Source text:
Ghost, Spirits and Halloween in Hong Kong
Ghost, Spirits and Halloween in Hong Kong

Ghost, Spirits and Halloween in Hong Kong

Hong Kong, an international city, celebrates several Chinese and Western festivals throughout the year. In recent times, the ghoulish Halloween festivity, which is celebrated in many countries all over the world, has become immensely popular in Hong Kong as well.


This erstwhile Celtic harvest festival has much to offer for both children and adults alike. While the city’s landmark theme park attractions such as Disneyland and Ocean Park host special events for Halloween, the biggest party is at Hong Kong’s world-famous party district Lan Kwai Fong. Hordes of revelers dressed in their spookiest best head to the bars and clubs that dot the area for a night of much revelry and merriment.

 

The dress-up in costume custom is equally popular with kids as well. Most kids decide on their costume for Halloween well in advance as they look forward to bagging mounds of candy on their ‘trick or treat’ expeditions around their residential complexes on Halloween.


All over Hong Kong, apartment complexes send letters to their residents beforehand to ask if they wish to participate in the ‘trick or treat’ custom, a time-honored tradition of Halloween. If residents want to join, they usually indicate their choice and then stock up on candy to hand out to the young folk who make the rounds.


Hong Kong with its plethora of steel, cement and glass towers is a modern metropolis but the city’s many nooks, and crannies have many tales to tell, and the city is quite a hotbed of paranormal activity. Hong Kong has several famed ‘haunted’ locales, many of which date back to the era of the Second World War and the Japanese occupation of Hong Kong.

Data extract:
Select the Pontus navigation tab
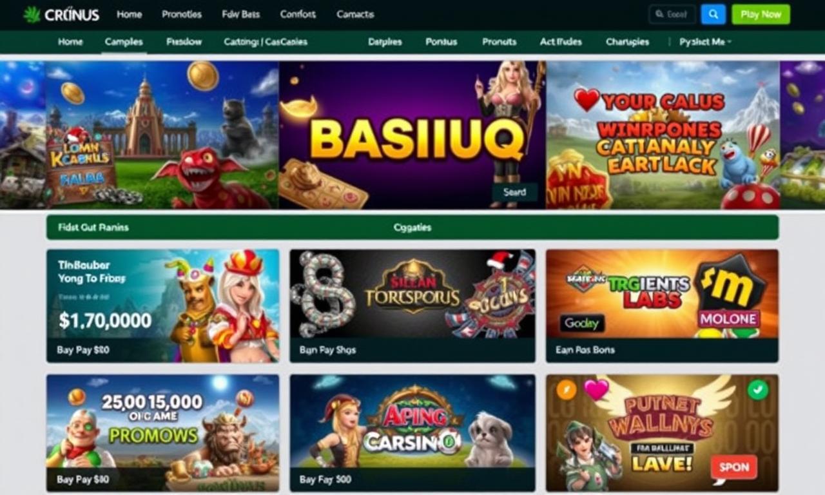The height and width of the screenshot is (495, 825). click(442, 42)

* * *

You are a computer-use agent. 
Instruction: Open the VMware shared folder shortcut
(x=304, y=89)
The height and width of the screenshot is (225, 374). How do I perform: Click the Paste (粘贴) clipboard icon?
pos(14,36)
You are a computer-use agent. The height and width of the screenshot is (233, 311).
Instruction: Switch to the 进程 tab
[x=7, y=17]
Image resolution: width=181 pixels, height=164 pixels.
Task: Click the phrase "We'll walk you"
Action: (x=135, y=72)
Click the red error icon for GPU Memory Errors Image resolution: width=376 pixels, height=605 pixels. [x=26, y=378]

To be done:
a: Duplicate the passage of the Hong Kong Halloween piece that begins at the words "Hong Kong, an" and stops after "Kong as well.".
b: How many lines of the records contain the string "computer", matching case? Reply with the number alone.
The records are unrelated to the Hong Kong Halloween piece.

The responses:
a:
Hong Kong, an international city, celebrates several Chinese and Western festivals throughout the year. In recent times, the ghoulish Halloween festivity, which is celebrated in many countries all over the world, has become immensely popular in Hong Kong as well.

b: 2